Content starts

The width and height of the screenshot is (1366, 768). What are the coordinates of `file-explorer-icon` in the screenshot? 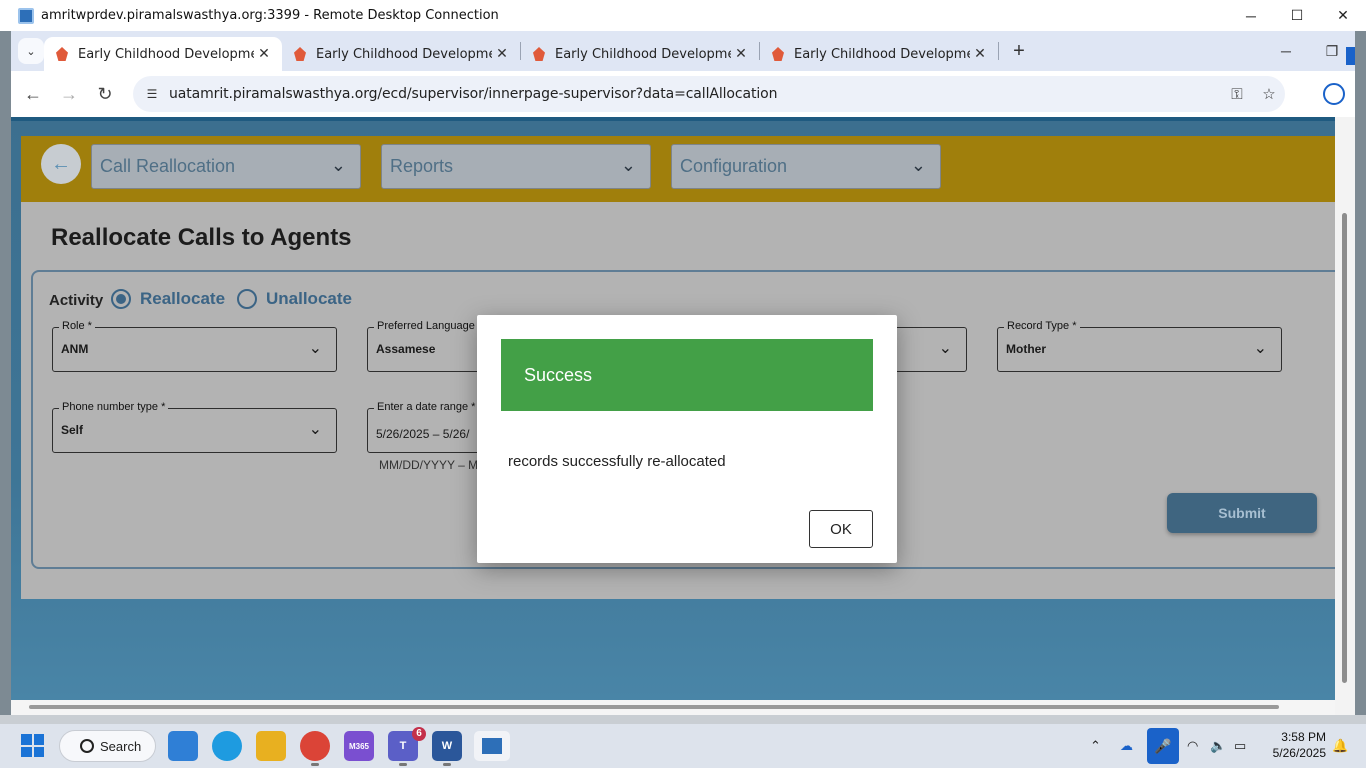 It's located at (271, 746).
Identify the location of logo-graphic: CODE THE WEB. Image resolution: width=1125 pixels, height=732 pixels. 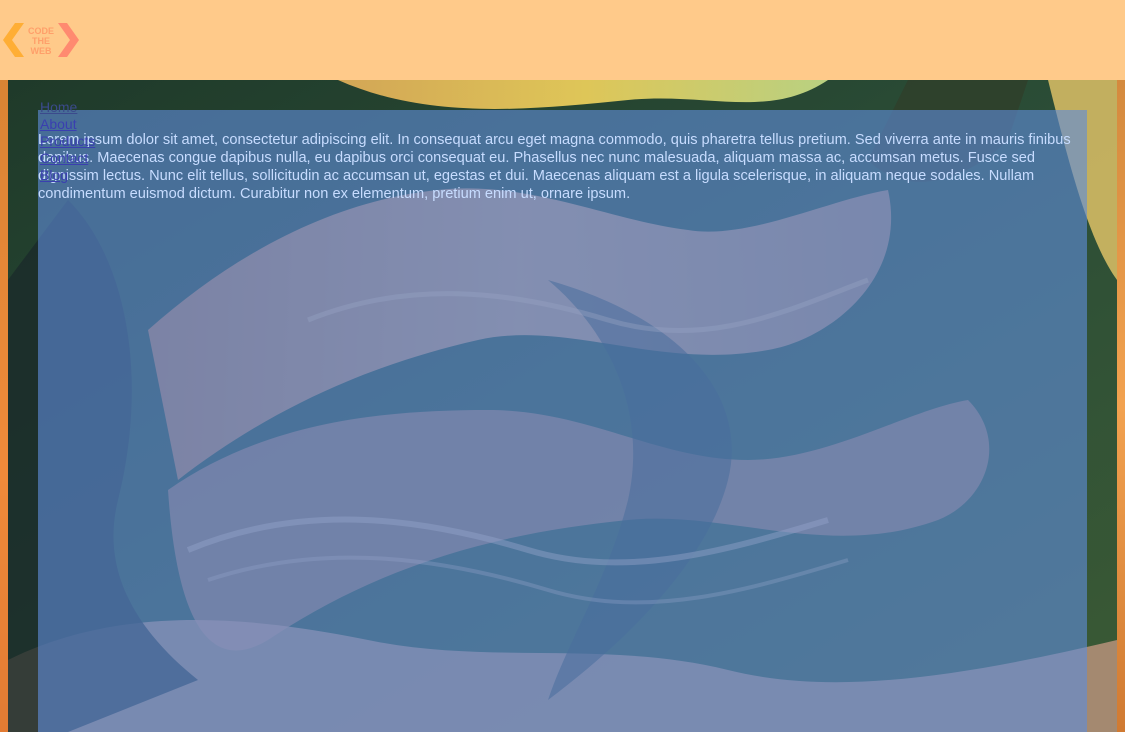
(41, 40).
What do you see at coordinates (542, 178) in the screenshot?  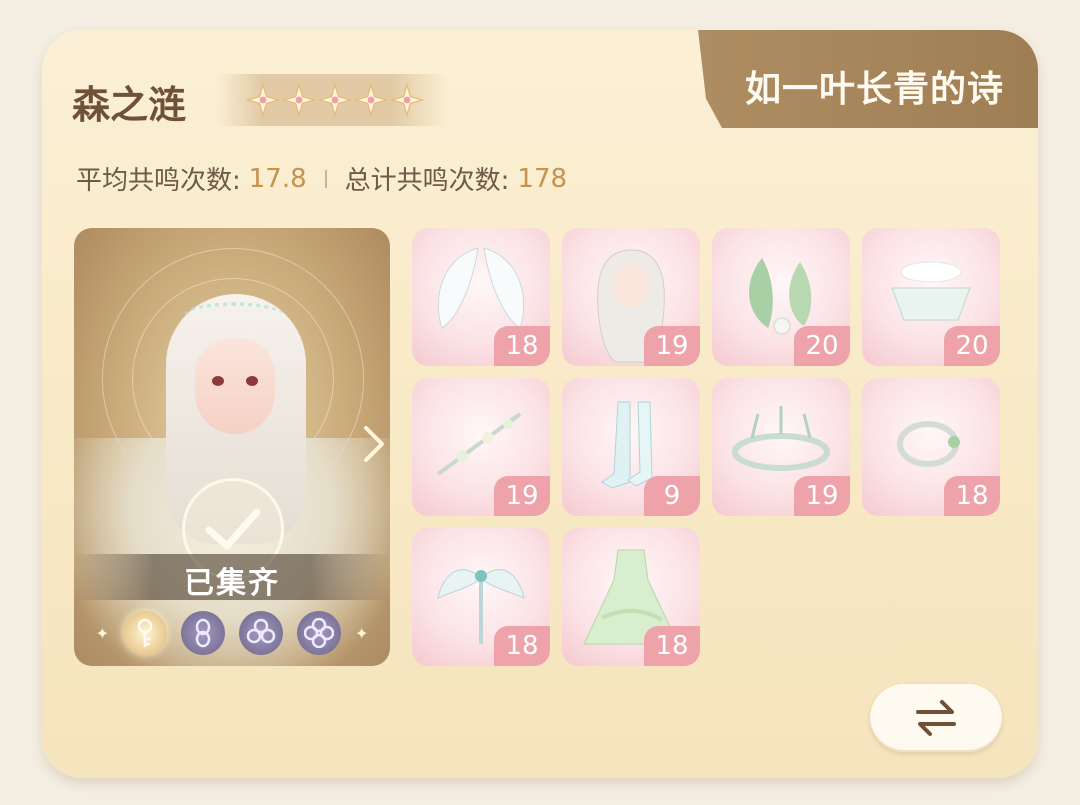 I see `total-resonance-value: 178` at bounding box center [542, 178].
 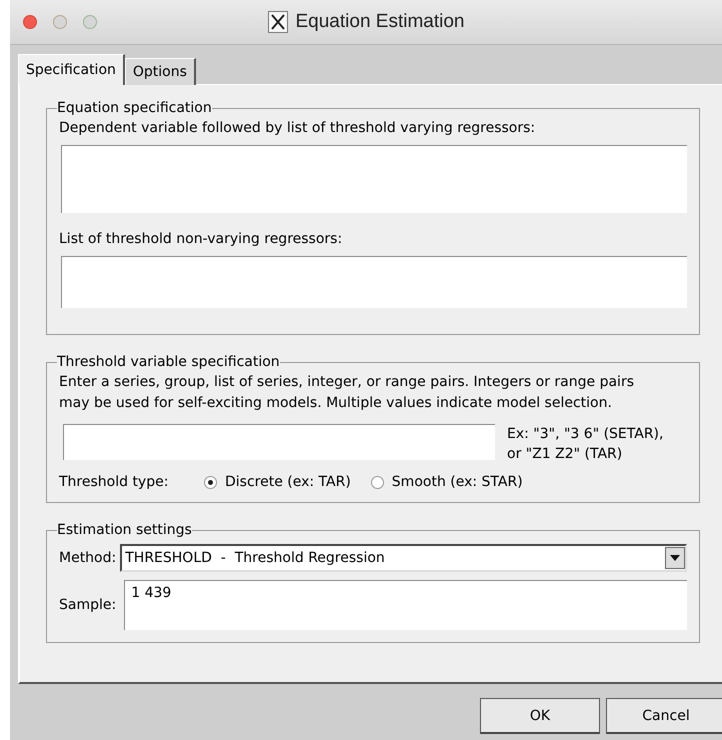 What do you see at coordinates (278, 22) in the screenshot?
I see `app-icon` at bounding box center [278, 22].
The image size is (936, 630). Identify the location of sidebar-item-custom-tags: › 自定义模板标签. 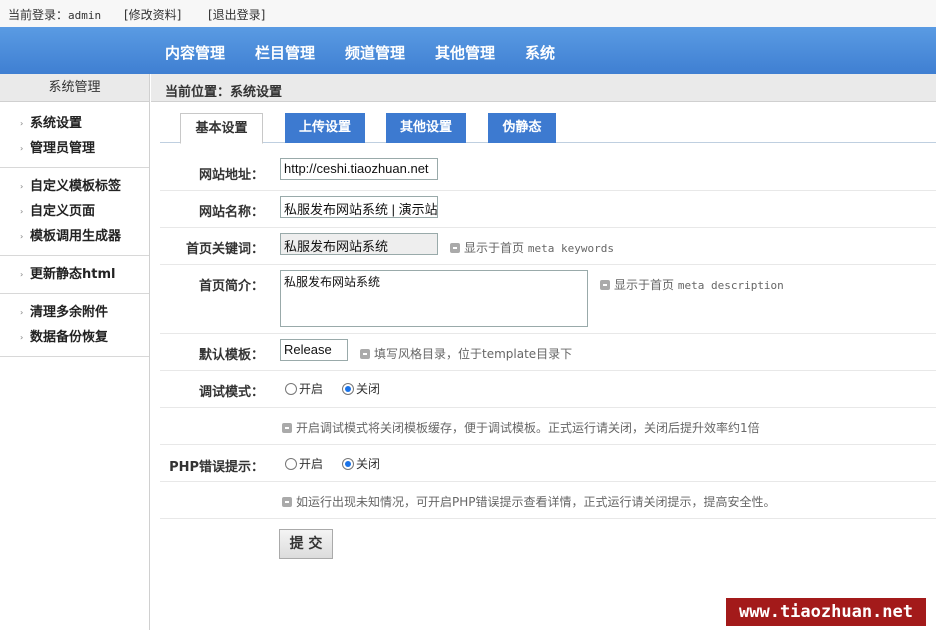
(74, 186).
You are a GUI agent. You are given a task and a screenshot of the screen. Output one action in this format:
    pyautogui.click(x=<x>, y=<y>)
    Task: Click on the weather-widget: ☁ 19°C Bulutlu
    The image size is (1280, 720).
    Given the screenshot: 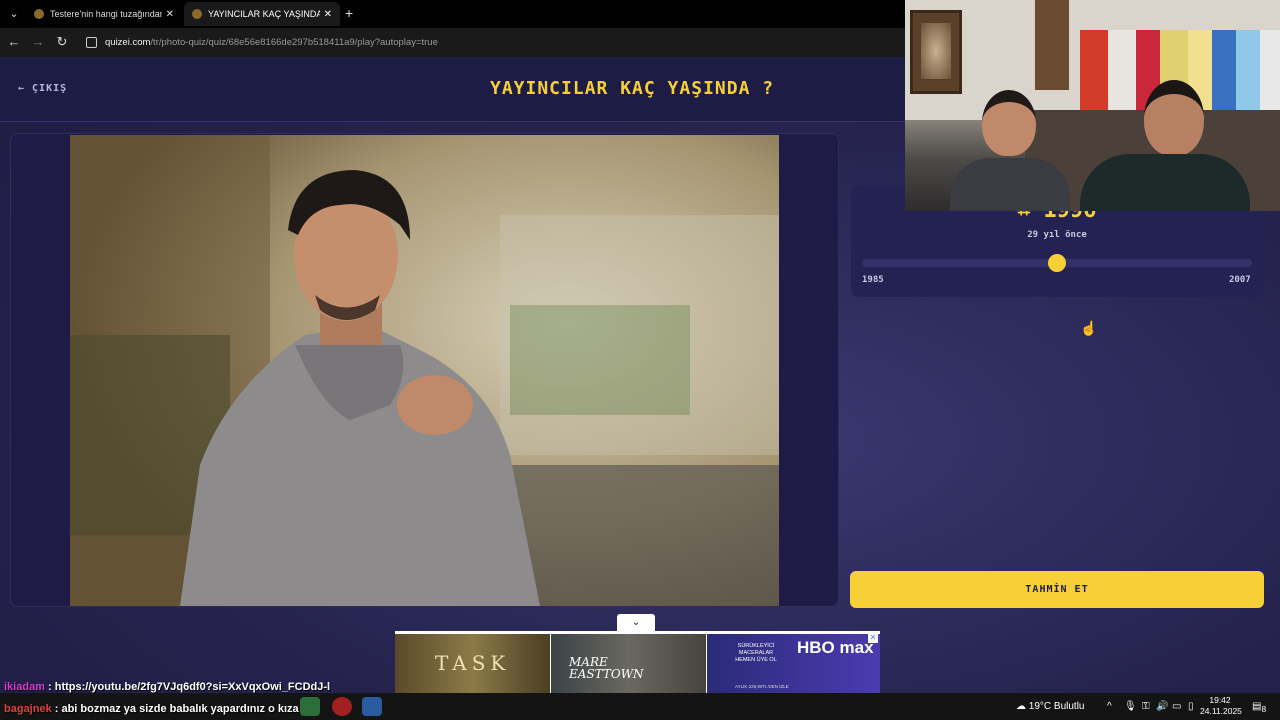 What is the action you would take?
    pyautogui.click(x=1050, y=706)
    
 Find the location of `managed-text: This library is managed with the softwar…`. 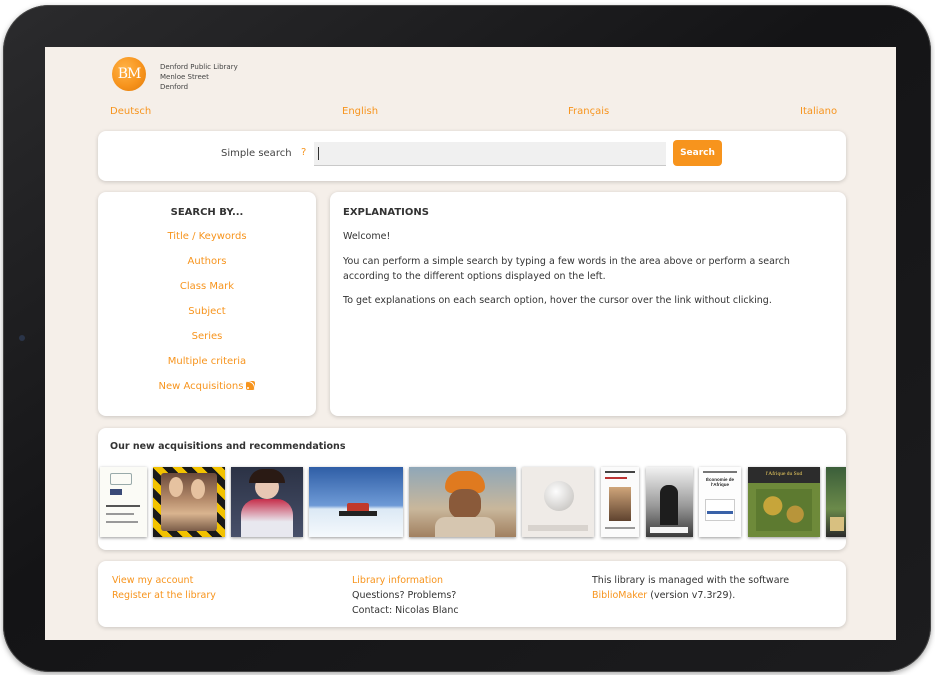

managed-text: This library is managed with the softwar… is located at coordinates (691, 580).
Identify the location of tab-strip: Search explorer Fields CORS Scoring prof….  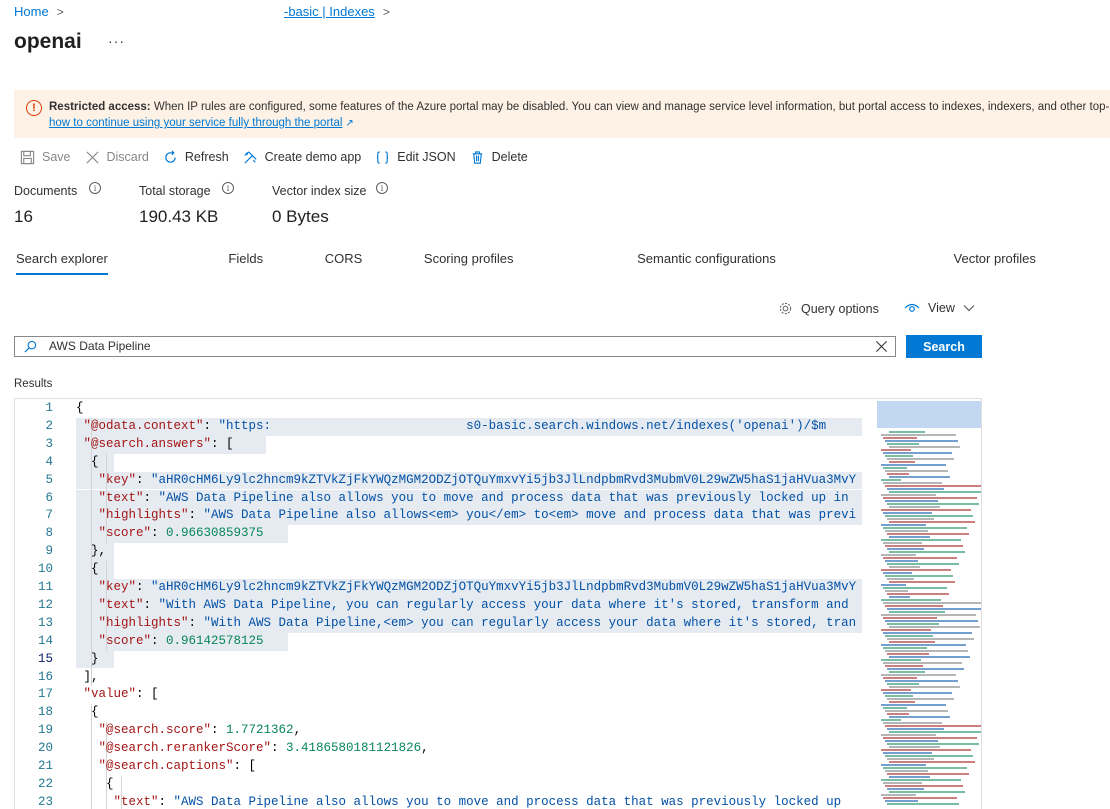
(526, 258).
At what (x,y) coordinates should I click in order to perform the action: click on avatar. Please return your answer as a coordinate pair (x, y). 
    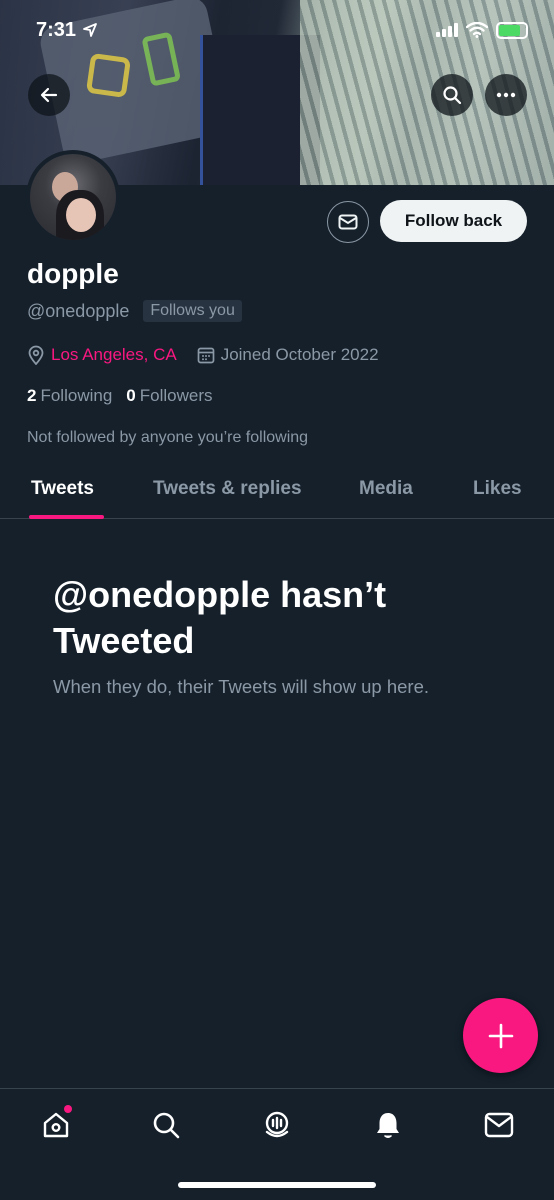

Content ends

Your goal>
Retype the stretch of items from the line containing "Identify the location of tab-strip: Search" through the end of the items, leaving out the pictures.

Response area>
Identify the location of tab-strip: Search explorer Fields CORS Scoring prof….  
(526, 258).
At what (x,y) coordinates should I click in order to perform the action: click on avatar. Please return your answer as a coordinate pair (x, y). 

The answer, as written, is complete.